### Saved entries
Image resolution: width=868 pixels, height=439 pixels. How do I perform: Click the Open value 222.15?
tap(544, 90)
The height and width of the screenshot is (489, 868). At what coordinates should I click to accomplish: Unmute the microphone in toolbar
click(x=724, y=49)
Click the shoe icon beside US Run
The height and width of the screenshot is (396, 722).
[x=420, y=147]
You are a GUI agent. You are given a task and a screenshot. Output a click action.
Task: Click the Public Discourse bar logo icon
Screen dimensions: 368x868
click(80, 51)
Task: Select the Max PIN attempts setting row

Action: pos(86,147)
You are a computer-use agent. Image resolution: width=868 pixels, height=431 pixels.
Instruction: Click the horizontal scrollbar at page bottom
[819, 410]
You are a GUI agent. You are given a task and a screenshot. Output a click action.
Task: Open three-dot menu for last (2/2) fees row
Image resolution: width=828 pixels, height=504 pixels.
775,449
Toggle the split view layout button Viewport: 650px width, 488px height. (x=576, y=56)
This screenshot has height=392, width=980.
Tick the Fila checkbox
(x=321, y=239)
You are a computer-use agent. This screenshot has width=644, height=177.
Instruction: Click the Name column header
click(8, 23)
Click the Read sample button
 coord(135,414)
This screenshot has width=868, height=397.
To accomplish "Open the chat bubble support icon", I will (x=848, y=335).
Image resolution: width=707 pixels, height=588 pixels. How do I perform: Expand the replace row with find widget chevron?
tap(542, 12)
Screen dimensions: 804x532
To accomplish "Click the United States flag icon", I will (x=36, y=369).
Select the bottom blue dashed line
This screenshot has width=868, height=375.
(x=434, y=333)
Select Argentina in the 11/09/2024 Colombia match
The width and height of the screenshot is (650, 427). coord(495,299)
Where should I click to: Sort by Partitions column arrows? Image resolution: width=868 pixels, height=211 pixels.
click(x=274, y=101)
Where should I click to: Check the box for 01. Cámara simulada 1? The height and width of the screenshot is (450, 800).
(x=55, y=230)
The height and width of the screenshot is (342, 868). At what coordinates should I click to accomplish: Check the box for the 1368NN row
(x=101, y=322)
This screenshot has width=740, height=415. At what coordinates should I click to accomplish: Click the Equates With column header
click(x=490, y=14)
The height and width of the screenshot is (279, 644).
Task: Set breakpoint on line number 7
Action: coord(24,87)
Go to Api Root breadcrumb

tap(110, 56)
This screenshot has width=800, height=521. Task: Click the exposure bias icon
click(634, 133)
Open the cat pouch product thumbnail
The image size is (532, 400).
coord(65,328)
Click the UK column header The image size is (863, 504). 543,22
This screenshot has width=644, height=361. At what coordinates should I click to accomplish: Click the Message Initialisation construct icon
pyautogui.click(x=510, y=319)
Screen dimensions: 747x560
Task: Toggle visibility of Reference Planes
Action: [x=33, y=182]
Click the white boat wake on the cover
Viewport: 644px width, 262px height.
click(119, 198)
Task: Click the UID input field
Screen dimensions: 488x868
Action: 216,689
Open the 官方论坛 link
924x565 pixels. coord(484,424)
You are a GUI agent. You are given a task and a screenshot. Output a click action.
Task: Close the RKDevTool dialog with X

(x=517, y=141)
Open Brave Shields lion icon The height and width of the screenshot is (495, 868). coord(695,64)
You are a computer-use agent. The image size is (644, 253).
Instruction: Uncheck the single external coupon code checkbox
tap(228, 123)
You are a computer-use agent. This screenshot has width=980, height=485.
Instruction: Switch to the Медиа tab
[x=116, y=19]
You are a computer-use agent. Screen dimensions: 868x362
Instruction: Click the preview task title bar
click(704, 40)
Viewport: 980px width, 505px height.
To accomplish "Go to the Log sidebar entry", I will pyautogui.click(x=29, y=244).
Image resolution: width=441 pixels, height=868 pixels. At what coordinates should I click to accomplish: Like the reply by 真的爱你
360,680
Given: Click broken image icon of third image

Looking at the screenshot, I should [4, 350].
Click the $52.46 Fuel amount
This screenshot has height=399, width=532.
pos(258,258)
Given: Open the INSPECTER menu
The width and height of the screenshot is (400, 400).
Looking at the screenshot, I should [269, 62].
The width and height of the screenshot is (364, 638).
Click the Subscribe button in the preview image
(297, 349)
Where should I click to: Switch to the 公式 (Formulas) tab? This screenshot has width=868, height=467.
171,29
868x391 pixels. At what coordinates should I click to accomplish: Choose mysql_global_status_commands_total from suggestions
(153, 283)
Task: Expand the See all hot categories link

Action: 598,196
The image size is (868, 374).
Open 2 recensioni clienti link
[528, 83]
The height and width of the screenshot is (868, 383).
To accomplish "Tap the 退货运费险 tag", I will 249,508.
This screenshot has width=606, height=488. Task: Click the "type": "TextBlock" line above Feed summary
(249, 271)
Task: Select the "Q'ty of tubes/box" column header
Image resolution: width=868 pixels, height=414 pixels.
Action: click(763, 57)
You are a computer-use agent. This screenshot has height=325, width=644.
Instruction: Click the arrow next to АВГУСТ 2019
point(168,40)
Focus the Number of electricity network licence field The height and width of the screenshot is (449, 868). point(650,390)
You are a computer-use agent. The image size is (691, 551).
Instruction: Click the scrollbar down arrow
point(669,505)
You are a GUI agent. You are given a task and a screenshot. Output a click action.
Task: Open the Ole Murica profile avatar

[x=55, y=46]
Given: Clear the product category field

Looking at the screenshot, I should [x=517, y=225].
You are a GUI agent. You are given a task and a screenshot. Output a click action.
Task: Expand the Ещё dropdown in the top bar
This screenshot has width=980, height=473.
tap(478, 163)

### Exercise goal
Your answer should hold exactly the lines from the one containing "The width and height of the screenshot is (364, 638)." through the end of the entries above, and nothing else.

### Written response
The width and height of the screenshot is (364, 638).
Click the Subscribe button in the preview image
(297, 349)
Where should I click to: Switch to the 公式 (Formulas) tab? This screenshot has width=868, height=467.
171,29
868x391 pixels. At what coordinates should I click to accomplish: Choose mysql_global_status_commands_total from suggestions
(153, 283)
Task: Expand the See all hot categories link

Action: 598,196
The image size is (868, 374).
Open 2 recensioni clienti link
[528, 83]
The height and width of the screenshot is (868, 383).
To accomplish "Tap the 退货运费险 tag", I will 249,508.
This screenshot has width=606, height=488. Task: Click the "type": "TextBlock" line above Feed summary
(249, 271)
Task: Select the "Q'ty of tubes/box" column header
Image resolution: width=868 pixels, height=414 pixels.
Action: click(763, 57)
You are a computer-use agent. This screenshot has height=325, width=644.
Instruction: Click the arrow next to АВГУСТ 2019
point(168,40)
Focus the Number of electricity network licence field The height and width of the screenshot is (449, 868). point(650,390)
You are a computer-use agent. The image size is (691, 551).
Instruction: Click the scrollbar down arrow
point(669,505)
You are a GUI agent. You are given a task and a screenshot. Output a click action.
Task: Open the Ole Murica profile avatar

[x=55, y=46]
Given: Clear the product category field

Looking at the screenshot, I should [x=517, y=225].
You are a GUI agent. You are given a task and a screenshot. Output a click action.
Task: Expand the Ещё dropdown in the top bar
This screenshot has width=980, height=473.
tap(478, 163)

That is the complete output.